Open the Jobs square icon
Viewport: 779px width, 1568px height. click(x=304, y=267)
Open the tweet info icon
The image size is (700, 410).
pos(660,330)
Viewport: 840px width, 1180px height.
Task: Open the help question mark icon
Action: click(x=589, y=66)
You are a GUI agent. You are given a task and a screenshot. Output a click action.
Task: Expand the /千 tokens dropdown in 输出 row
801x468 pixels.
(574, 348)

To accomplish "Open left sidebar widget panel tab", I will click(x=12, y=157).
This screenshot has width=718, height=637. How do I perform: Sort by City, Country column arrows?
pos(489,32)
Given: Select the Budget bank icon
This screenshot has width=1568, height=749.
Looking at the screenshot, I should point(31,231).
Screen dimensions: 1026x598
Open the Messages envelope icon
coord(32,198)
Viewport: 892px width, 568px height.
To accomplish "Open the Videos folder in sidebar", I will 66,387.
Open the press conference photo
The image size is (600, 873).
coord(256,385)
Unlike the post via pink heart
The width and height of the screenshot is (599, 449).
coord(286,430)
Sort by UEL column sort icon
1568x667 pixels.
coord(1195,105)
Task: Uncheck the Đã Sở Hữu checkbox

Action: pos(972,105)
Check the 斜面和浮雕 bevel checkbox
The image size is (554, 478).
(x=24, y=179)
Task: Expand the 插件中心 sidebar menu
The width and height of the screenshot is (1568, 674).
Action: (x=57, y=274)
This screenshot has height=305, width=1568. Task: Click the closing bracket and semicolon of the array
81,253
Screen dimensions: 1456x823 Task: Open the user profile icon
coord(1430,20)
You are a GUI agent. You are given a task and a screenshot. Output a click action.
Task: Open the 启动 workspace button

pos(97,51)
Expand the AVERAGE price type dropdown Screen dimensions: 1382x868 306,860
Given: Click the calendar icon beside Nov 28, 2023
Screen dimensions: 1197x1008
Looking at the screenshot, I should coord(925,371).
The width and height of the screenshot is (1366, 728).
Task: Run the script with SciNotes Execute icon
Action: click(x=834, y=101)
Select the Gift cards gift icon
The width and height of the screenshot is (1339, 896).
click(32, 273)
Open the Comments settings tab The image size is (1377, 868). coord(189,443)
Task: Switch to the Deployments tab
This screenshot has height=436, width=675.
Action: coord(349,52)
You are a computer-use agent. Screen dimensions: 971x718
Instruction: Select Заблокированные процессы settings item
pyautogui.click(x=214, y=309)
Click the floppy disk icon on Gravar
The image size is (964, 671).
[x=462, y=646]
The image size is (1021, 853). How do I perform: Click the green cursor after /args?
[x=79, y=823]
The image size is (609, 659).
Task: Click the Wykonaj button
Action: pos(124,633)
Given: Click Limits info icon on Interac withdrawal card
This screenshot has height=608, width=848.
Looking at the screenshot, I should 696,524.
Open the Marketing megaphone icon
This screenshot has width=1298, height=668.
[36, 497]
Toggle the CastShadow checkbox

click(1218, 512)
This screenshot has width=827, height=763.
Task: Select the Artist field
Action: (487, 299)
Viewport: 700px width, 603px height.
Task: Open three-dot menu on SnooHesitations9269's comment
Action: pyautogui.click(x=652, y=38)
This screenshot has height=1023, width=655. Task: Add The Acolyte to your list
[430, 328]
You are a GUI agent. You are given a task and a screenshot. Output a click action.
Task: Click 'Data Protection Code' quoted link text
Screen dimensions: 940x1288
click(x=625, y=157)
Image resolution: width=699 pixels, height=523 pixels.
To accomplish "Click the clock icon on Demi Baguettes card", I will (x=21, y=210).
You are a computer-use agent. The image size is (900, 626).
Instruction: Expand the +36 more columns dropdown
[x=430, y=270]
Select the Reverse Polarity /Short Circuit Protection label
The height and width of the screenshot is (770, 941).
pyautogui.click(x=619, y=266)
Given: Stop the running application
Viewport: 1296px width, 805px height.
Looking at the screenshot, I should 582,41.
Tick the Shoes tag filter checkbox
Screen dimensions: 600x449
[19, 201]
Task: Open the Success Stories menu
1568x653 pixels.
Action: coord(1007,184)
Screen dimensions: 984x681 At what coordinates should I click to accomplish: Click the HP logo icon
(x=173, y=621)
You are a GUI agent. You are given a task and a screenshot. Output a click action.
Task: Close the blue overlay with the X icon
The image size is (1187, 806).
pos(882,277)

* * *

__Your instructions__. For each entry above, please make an exact copy.

__Answer section__.
Open the Jobs square icon
Viewport: 779px width, 1568px height. click(x=304, y=267)
Open the tweet info icon
The image size is (700, 410).
pos(660,330)
Viewport: 840px width, 1180px height.
Task: Open the help question mark icon
Action: click(x=589, y=66)
You are a GUI agent. You are given a task and a screenshot. Output a click action.
Task: Expand the /千 tokens dropdown in 输出 row
801x468 pixels.
(574, 348)

To accomplish "Open left sidebar widget panel tab", I will click(x=12, y=157).
This screenshot has width=718, height=637. How do I perform: Sort by City, Country column arrows?
pos(489,32)
Given: Select the Budget bank icon
This screenshot has width=1568, height=749.
Looking at the screenshot, I should point(31,231).
Screen dimensions: 1026x598
Open the Messages envelope icon
coord(32,198)
Viewport: 892px width, 568px height.
To accomplish "Open the Videos folder in sidebar", I will 66,387.
Open the press conference photo
The image size is (600, 873).
coord(256,385)
Unlike the post via pink heart
The width and height of the screenshot is (599, 449).
coord(286,430)
Sort by UEL column sort icon
1568x667 pixels.
coord(1195,105)
Task: Uncheck the Đã Sở Hữu checkbox

Action: pos(972,105)
Check the 斜面和浮雕 bevel checkbox
The image size is (554, 478).
(x=24, y=179)
Task: Expand the 插件中心 sidebar menu
The width and height of the screenshot is (1568, 674).
Action: (x=57, y=274)
This screenshot has height=305, width=1568. Task: Click the closing bracket and semicolon of the array
81,253
Screen dimensions: 1456x823 Task: Open the user profile icon
coord(1430,20)
You are a GUI agent. You are given a task and a screenshot. Output a click action.
Task: Open the 启动 workspace button

pos(97,51)
Expand the AVERAGE price type dropdown Screen dimensions: 1382x868 306,860
Given: Click the calendar icon beside Nov 28, 2023
Screen dimensions: 1197x1008
Looking at the screenshot, I should coord(925,371).
The width and height of the screenshot is (1366, 728).
Task: Run the script with SciNotes Execute icon
Action: click(x=834, y=101)
Select the Gift cards gift icon
The width and height of the screenshot is (1339, 896).
click(32, 273)
Open the Comments settings tab The image size is (1377, 868). coord(189,443)
Task: Switch to the Deployments tab
This screenshot has height=436, width=675.
Action: coord(349,52)
You are a computer-use agent. Screen dimensions: 971x718
Instruction: Select Заблокированные процессы settings item
pyautogui.click(x=214, y=309)
Click the floppy disk icon on Gravar
The image size is (964, 671).
[x=462, y=646]
The image size is (1021, 853). How do I perform: Click the green cursor after /args?
[x=79, y=823]
The image size is (609, 659).
Task: Click the Wykonaj button
Action: pos(124,633)
Given: Click Limits info icon on Interac withdrawal card
This screenshot has height=608, width=848.
Looking at the screenshot, I should 696,524.
Open the Marketing megaphone icon
This screenshot has width=1298, height=668.
[36, 497]
Toggle the CastShadow checkbox

click(1218, 512)
This screenshot has width=827, height=763.
Task: Select the Artist field
Action: (487, 299)
Viewport: 700px width, 603px height.
Task: Open three-dot menu on SnooHesitations9269's comment
Action: pyautogui.click(x=652, y=38)
This screenshot has height=1023, width=655. Task: Add The Acolyte to your list
[430, 328]
You are a GUI agent. You are given a task and a screenshot. Output a click action.
Task: Click 'Data Protection Code' quoted link text
Screen dimensions: 940x1288
click(x=625, y=157)
Image resolution: width=699 pixels, height=523 pixels.
To accomplish "Click the clock icon on Demi Baguettes card", I will (x=21, y=210).
You are a computer-use agent. The image size is (900, 626).
Instruction: Expand the +36 more columns dropdown
[x=430, y=270]
Select the Reverse Polarity /Short Circuit Protection label
The height and width of the screenshot is (770, 941).
pyautogui.click(x=619, y=266)
Given: Stop the running application
Viewport: 1296px width, 805px height.
Looking at the screenshot, I should 582,41.
Tick the Shoes tag filter checkbox
Screen dimensions: 600x449
[19, 201]
Task: Open the Success Stories menu
1568x653 pixels.
Action: coord(1007,184)
Screen dimensions: 984x681 At what coordinates should I click to accomplish: Click the HP logo icon
(x=173, y=621)
You are a GUI agent. You are given a task and a screenshot. Output a click action.
Task: Close the blue overlay with the X icon
The image size is (1187, 806).
pos(882,277)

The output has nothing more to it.